CIE also offer an IGCSE in Latin (though not Greek) which appears simpler than the GCSE inasmuch as it consist only of two papers, one language and one literature.


Greek textbooks

Greek is a bit more obscure a subject than Latin but worth having a go at. It seems intimidating but some children really love it, particularly those who have enjoyed studying Latin.

The general consensus seems to be that a child should have studied Latin for a couple of years before tackling Greek and that’s the approach we’ve taken thus far (in fact we’ve not started it before age 14 yet), but there’s no harm trying it earlier depending on a child’s interest and aptitude. If you have no knowledge whatsoever of Greek, it is worth leaving it until the child is old enough to teach himself via a book or course (again, this would probably be 14+).

There are many books and online courses available, especially if you want to study, or at least start with, Koine (New testament Greek) rather than Classical Greek (the former is easier as it has a much more limited vocabulary and syntax). These are often aimed at a young age group as they are produced by Christian homeschoolers who want their children to study the scriptures. ‘In the beginning’ is a free online course which has been recommended to me (and has a very apt name!).

For Classical Greek from scratch I’d recommend either ‘An Introduction to Classical Greek’ from Galore Park, or ‘Greek to GCSE Part 1’ by John Taylor (again, as with the Latin, Mr. Taylor is very helpful with answers and assistance). The title of the Galore Park book suggests that it is aimed at a more basic level than the Taylor book, and whilst I haven’t used the Galore Park book, from the detailed reviews I’ve read there does not seem to be much difference in terms of levels of complexity. Greek is never going to easy!
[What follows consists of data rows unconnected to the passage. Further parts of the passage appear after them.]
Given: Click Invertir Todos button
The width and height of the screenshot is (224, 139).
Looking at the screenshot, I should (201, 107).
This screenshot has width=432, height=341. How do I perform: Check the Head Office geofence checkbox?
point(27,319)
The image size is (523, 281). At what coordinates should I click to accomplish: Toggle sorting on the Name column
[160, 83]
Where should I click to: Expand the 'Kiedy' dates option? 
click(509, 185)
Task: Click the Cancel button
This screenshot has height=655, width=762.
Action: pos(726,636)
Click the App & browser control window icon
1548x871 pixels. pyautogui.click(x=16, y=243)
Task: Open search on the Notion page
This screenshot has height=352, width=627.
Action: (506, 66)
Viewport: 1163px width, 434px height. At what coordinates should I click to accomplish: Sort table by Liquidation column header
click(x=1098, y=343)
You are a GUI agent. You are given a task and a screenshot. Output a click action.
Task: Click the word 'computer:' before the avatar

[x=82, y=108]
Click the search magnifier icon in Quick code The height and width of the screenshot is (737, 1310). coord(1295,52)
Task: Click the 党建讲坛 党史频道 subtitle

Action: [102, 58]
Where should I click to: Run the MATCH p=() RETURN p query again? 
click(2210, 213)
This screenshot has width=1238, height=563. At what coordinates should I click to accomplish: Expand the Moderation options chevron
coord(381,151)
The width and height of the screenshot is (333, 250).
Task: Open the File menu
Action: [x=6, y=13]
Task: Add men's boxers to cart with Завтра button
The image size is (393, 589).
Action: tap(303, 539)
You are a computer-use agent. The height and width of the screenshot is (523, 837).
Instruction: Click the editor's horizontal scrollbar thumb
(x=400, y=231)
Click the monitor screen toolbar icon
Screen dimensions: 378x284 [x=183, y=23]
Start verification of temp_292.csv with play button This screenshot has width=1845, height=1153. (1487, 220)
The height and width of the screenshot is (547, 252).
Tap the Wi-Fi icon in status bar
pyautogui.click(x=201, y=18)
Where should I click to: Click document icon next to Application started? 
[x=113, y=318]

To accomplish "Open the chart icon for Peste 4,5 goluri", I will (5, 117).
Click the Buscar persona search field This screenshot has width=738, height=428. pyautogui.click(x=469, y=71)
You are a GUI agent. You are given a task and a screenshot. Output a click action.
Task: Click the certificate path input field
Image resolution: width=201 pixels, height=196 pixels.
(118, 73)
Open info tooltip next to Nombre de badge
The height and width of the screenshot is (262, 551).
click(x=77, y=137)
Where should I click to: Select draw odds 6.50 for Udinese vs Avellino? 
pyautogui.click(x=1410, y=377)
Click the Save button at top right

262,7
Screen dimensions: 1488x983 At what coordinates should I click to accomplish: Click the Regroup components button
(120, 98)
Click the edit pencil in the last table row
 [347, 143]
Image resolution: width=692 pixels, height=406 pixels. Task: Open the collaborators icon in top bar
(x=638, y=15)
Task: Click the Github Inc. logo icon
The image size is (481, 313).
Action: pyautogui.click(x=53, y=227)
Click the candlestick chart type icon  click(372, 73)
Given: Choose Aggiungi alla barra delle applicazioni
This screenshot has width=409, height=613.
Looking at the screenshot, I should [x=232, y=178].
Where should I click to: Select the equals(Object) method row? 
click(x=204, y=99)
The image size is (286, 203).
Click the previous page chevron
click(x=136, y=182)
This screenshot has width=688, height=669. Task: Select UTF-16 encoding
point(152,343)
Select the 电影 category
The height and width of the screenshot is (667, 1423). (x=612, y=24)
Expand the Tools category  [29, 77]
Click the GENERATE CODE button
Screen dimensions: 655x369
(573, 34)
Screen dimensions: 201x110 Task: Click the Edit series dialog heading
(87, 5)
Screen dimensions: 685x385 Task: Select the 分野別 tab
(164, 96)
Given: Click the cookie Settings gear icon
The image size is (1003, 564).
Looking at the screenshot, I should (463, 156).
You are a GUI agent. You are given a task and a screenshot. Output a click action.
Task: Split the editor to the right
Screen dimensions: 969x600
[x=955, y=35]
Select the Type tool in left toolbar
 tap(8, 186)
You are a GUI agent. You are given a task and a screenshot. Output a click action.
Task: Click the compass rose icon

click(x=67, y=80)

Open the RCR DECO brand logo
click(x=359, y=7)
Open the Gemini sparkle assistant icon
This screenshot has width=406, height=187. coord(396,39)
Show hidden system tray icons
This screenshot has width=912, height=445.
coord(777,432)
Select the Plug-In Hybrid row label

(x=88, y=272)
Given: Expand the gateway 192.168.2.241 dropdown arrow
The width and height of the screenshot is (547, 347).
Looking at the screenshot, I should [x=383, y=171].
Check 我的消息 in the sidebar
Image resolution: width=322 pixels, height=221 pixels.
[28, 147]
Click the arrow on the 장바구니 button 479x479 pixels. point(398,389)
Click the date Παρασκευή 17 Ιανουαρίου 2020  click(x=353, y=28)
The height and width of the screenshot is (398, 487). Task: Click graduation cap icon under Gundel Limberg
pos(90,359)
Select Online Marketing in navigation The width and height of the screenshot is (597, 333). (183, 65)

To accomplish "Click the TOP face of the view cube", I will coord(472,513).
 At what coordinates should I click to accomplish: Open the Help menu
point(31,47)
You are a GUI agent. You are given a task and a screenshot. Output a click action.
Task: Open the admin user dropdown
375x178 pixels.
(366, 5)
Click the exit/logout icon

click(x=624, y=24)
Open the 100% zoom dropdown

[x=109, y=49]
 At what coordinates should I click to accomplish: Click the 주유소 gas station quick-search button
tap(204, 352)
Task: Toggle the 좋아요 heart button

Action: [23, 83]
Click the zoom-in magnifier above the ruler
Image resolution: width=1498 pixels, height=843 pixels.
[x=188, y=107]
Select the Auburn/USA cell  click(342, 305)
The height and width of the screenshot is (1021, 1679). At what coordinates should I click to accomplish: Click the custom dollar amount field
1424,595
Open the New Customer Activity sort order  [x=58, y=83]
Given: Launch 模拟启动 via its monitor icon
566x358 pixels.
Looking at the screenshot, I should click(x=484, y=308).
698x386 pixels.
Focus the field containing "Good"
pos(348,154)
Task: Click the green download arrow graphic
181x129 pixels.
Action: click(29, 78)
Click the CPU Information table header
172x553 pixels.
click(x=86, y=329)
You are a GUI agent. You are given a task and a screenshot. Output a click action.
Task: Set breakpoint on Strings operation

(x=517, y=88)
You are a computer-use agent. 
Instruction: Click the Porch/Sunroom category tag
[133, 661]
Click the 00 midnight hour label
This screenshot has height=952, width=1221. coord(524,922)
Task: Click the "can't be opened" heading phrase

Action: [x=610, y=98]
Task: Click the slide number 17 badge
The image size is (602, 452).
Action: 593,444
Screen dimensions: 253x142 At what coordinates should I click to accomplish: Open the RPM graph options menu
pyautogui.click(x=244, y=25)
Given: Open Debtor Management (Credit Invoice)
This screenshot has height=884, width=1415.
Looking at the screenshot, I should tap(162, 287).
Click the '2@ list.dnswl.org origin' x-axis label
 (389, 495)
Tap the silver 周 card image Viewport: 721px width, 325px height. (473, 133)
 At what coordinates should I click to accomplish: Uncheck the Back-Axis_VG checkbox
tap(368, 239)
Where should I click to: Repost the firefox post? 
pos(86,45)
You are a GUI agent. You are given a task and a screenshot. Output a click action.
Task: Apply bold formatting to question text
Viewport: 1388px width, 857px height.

Again, there is plenty of material available online to help with studying Classical Greek. There is a course linked directly to the Taylor book on memrise which is effective yet quite ‘fun’ to do (along the lines of Duolingo). Eton have also put online their own ‘Eton Greek Software Project’ which is more limited in scope than the memrise course, but very helpful for revision. Quizlet also has plenty of vocabulary tests available.